— Records for the task —

************

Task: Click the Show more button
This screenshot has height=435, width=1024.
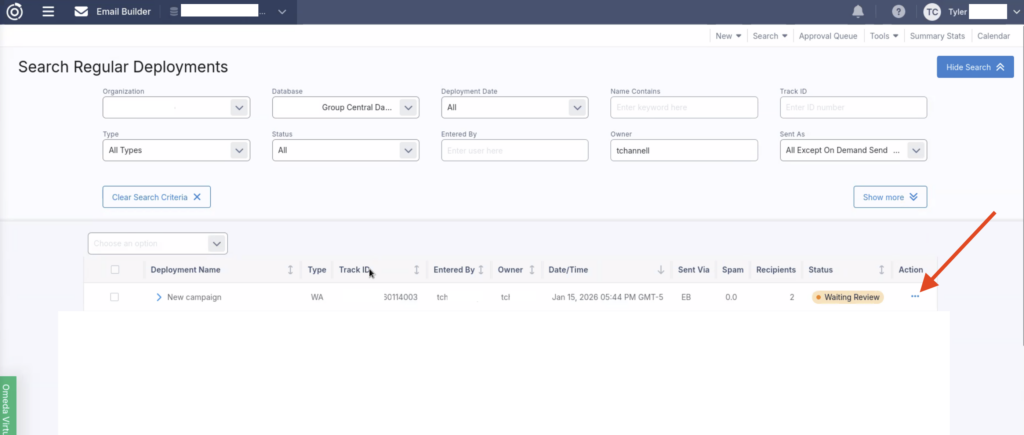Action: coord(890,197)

************

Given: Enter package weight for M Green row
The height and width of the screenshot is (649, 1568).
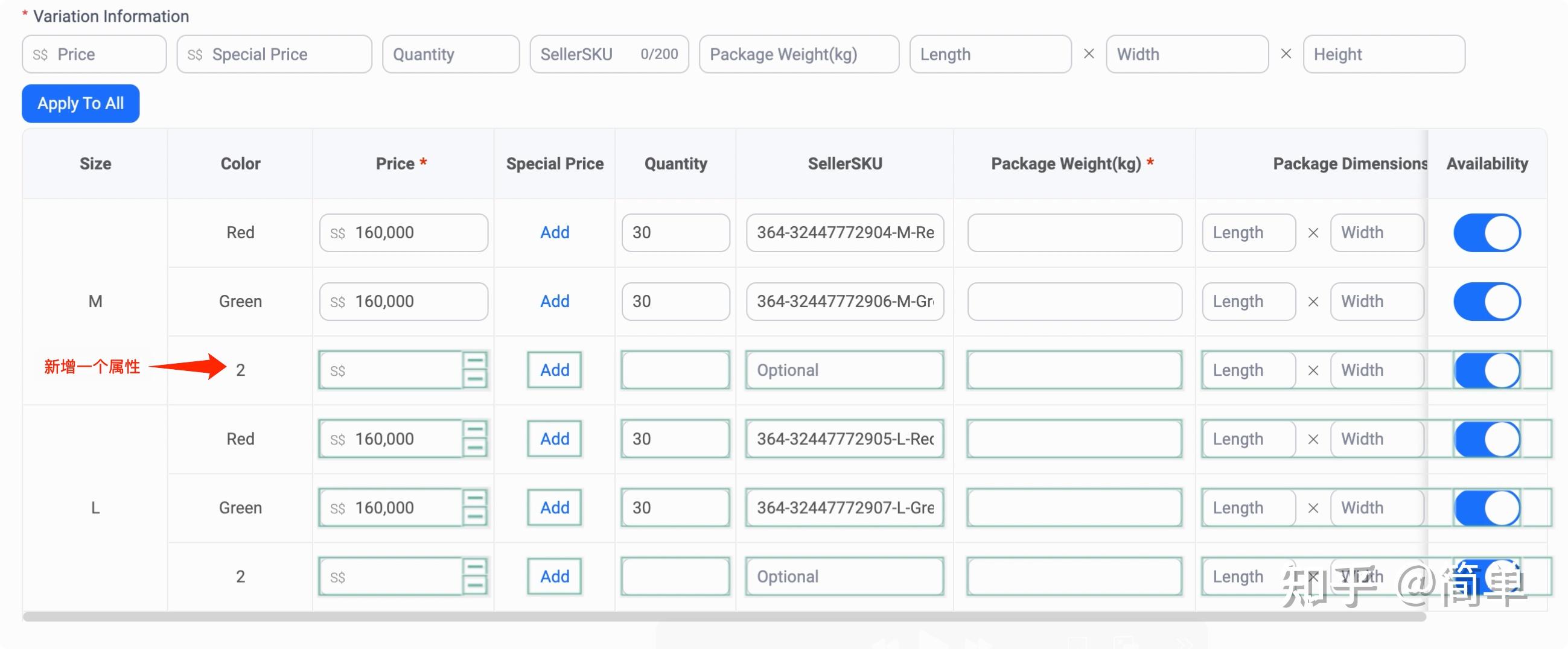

************

— To do —
Taking the line with "Given: Enter package weight for M Green row" as the first and the line with "The height and" as the last, retype that stretch of the data above exactly, with no other lines.

— Answer to the exercise —
Given: Enter package weight for M Green row
The height and width of the screenshot is (649, 1568).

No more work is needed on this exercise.